Seminal Atlanta hardcore punk band Neon Christ plays a 2021 reunion show in the Star Bar parking lot. (Photo by John Ruch.)

“Bill and the overwhelming crowd represented the past, present and future of Atlanta punk,” Gue said. “It was a fun and joyful celebration of Atlanta music and the importance of place. And it could only have happened at Little Five Points at the Star Bar.

Neon Christ frontman Randy DuTeau told me he was impressed with the show’s “multigenerational, multicultural crowd” and the “revealing” performance of Upchuck, one of Atlanta’s newest punk stars. . “It told me that people still wanted to play loud punk rock music and they would find a place to make it happen,” he said.

DuTeau used to go to the bank that preceded the Star Bar in his building, spending his money at Wax ‘n Facts Records across the street. He said he was “disappointed” at the possible disappearance of the bar. Now working as director of tourism for North Augusta, a city in South Carolina, he says he understands the progress development can bring, but asks the question, “Do you want to completely abandon the history of the community for the new and shiny?”

The redevelopment of the Star Bar site, DuTeau said, “almost, like, commodifies the counterculture” that made L5P so desirable in the first place.

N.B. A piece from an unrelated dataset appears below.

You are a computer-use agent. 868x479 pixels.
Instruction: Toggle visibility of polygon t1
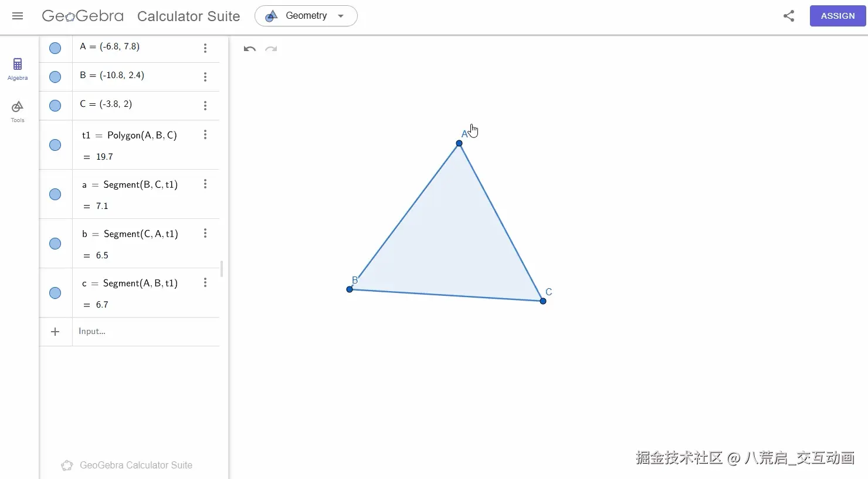(55, 145)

This is the classic dilemma of gentrification. So it was 50 years ago when other developers – including current Star Bar owner and now co-developer Scott Pendergrast – came up with a more community-based approach. Even now, he is proposing to build a new space for the bar – which co-owner Dusty Mumma says would be bigger than the existing one – in the basement of a new commercial building on the site. And amid all the heat, the bar’s former co-owner Jim Stacy admitted at the reunion that Pendergrast had been “leaning back” for years to keep the business going with below-market rents and a kind of a special deal during the pandemic.

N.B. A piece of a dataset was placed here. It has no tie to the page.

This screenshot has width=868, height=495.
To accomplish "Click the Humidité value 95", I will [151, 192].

Los Angeles punk/metal band Zig Zags performs at Star Bar in August 2022. (Photo by John Ruch.)

But this solution also smacks of the softer, milder version of the old gentrification and displacement often used to appease consciences despite the same results. How would the bar, its fanbase and its musical culture survive a long period of construction? Could he pay the new rent? Would the new residents of the proposed multi-family units at the other end of the property be willing to live next to a rock bar?

These are dilemmas in large part because we simply accept traditional ways of development that are often extractive, rapacious, or just plain greedy, encoded into law centuries ago by pretty dumb people. So the Star Bar conversation is already turning into a NIMBY-vs.-YIMBY binary take beloved by Urbanist Twitter, punk anarchists and others doomed to clash. But there are many other directions to take.

Hours before the September 18 meeting, I took a historic L5P walking tour conducted by the Atlanta Preservation Center and the L5P Business Association where the Star Bar was a main topic, but also put into a broad context of a consciously rebuilt community. .

A historic legacy is a neighborhood that knows how to rise up and cause good trouble for developers to stop bad plans and buy time to improve others. In the 1970s, L5P was among the communities that almost unthinkably prevented the construction of a freeway in what is now Freedom Park, a challenge far more difficult than a beloved bar. The alternative turned out to be quite good.

In the 1990s, it was an attempt by chain stores to enter a redeveloped neighborhood with small businesses in mind. A drugstore chain was aiming to take over supermarket space, which would have directly competed with beloved local pharmacist Ira Katz. He recalls about 100 people turning up at an opposition rally that scared the chain into favor of his Little Five Points pharmacy. He says that after the highway war, “we were ready for another fight – the David versus Goliath kind.”

A sign inciting the rabble taped to the Star Bar building ahead of the September 18 meeting. (Photo by John Ruch.)

And it wasn’t just about being hip or counter-culture. “Overall, it’s a very special community, unlike what you see in the suburbs,” Katz said. He notes that the mix of tenants is deliberately diverse to this day so locals can get a lot of what they need on a stroll, in a symbiotic small business culture.

The visit noted examples of alternative business models that have helped ensure some of these things. The Point Center building next to Star Bar is also being redone by the developers, but cannot be demolished because developer Kelly Jordan (now a SaportaReport contributor) has put a historic preservation easement over it. decades ago in exchange for financial benefits in a prize-winning effort. Today, the building still houses the BOND Community Credit Union, which was created to fund mortgages for locals when the big commercial banks wouldn’t. And there’s the Little 5 Points Center for Arts and Community, established in the 1980s as a non-profit organization to provide affordable housing for a wide range of arts organizations, radio station WRFG and others.

There are many other models. Community land trusts where residents could own shares and dictate development instead of private for-profit corporations. Commercial condos where businesses get equity. Significant protections that save the building and entitle you to tax credits that could subsidize an affordable rental contract.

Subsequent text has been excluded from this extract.